## Requirements
Could you render the listing, from the line with "Click the Kubra" to the line with "(x=1459, y=8)", as a Markdown table with the columns No. and Text, leaving out any blank lines?

[Dataset excerpt]
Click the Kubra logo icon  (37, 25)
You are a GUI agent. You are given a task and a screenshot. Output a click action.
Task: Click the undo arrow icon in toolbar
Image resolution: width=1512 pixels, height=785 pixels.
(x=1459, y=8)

--

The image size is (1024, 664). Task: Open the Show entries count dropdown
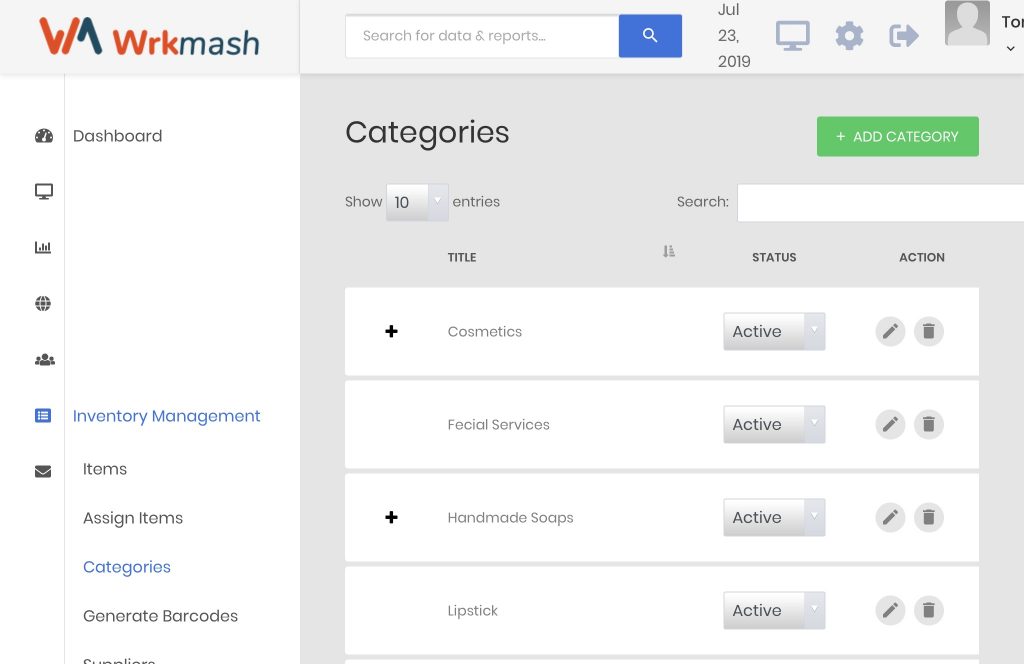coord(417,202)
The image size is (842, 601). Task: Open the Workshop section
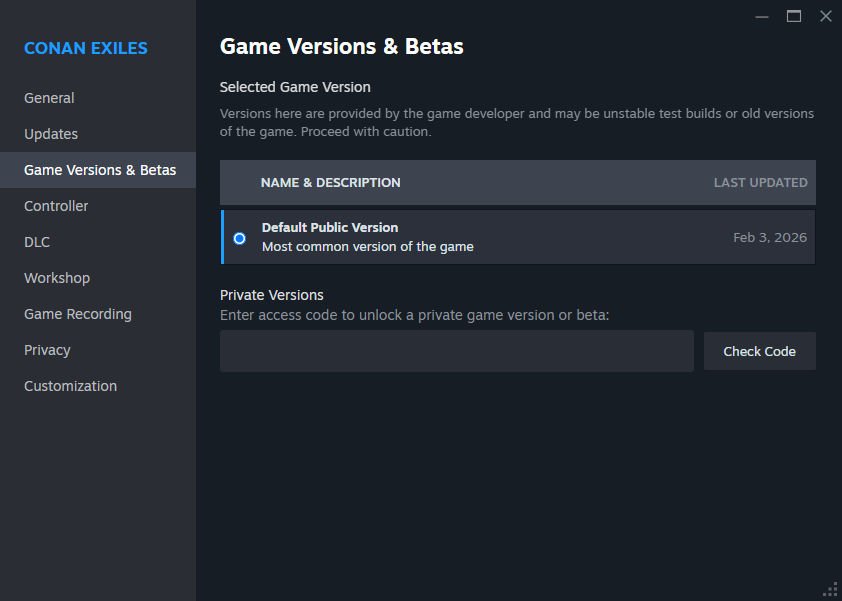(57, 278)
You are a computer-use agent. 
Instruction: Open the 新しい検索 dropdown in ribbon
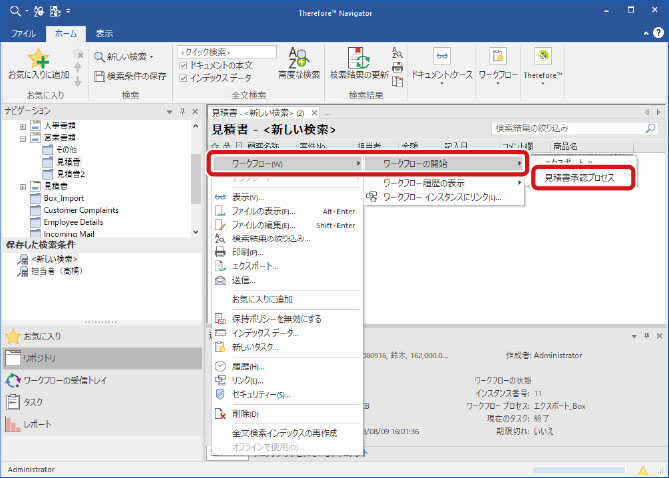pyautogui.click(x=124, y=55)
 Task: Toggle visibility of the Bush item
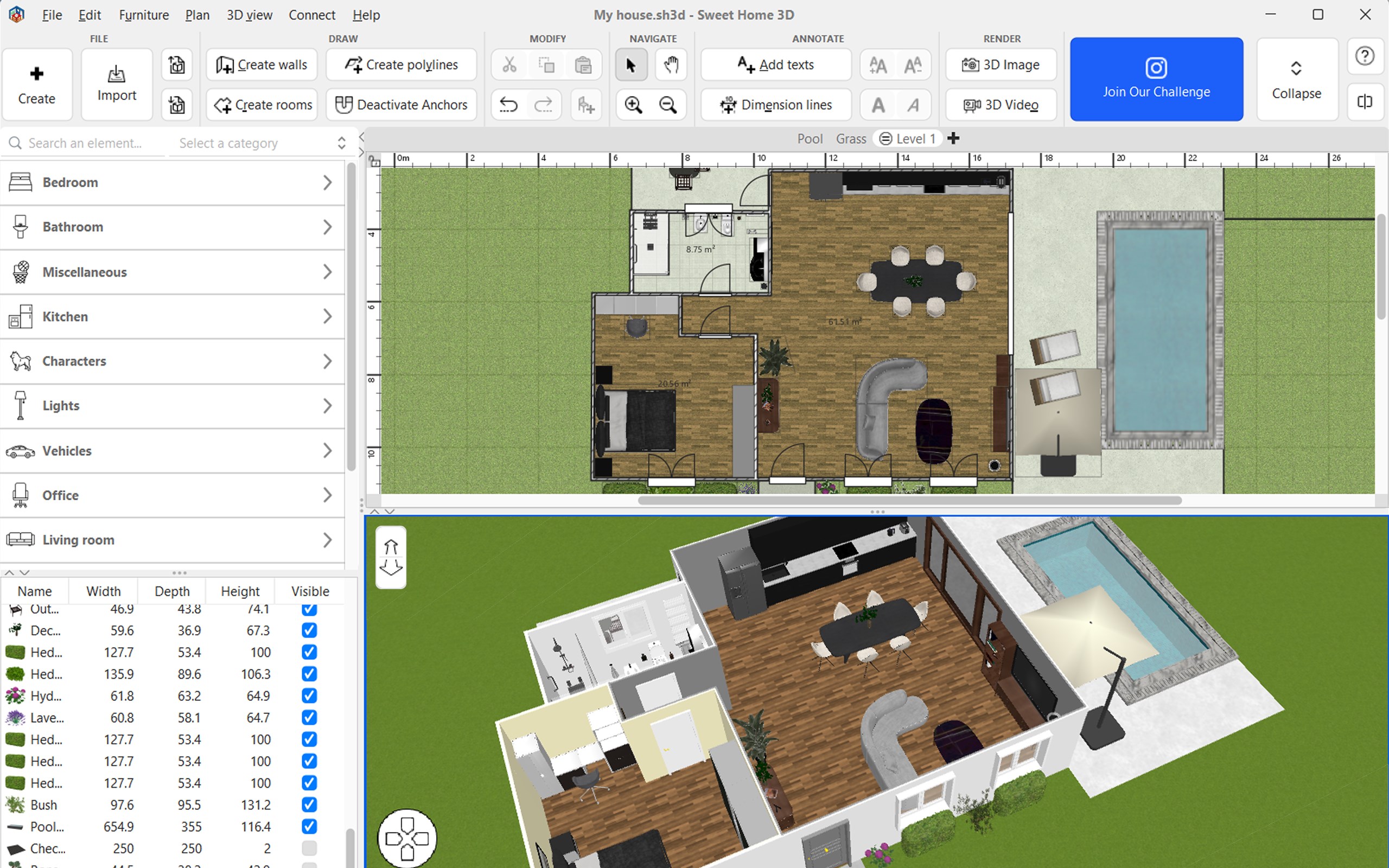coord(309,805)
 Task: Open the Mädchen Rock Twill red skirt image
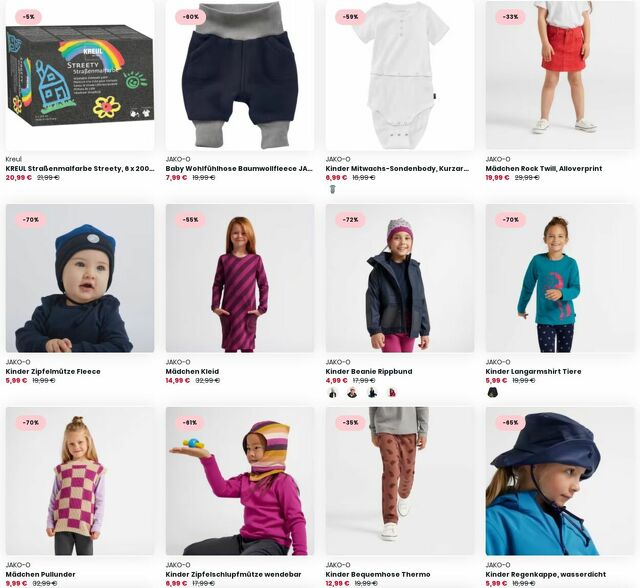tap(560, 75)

* * *

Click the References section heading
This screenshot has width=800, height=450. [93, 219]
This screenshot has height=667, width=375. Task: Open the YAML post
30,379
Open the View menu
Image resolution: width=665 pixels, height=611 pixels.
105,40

## Reply to the task
| No. | Text |
|---|---|
| 1 | Click the Kubra logo icon  (37, 25) |
| 2 | You are a GUI agent. You are given a task and a screenshot. Output a click action. |
| 3 | Task: Click the undo arrow icon in toolbar |
| 4 | Image resolution: width=1512 pixels, height=785 pixels. |
| 5 | (x=1459, y=8) |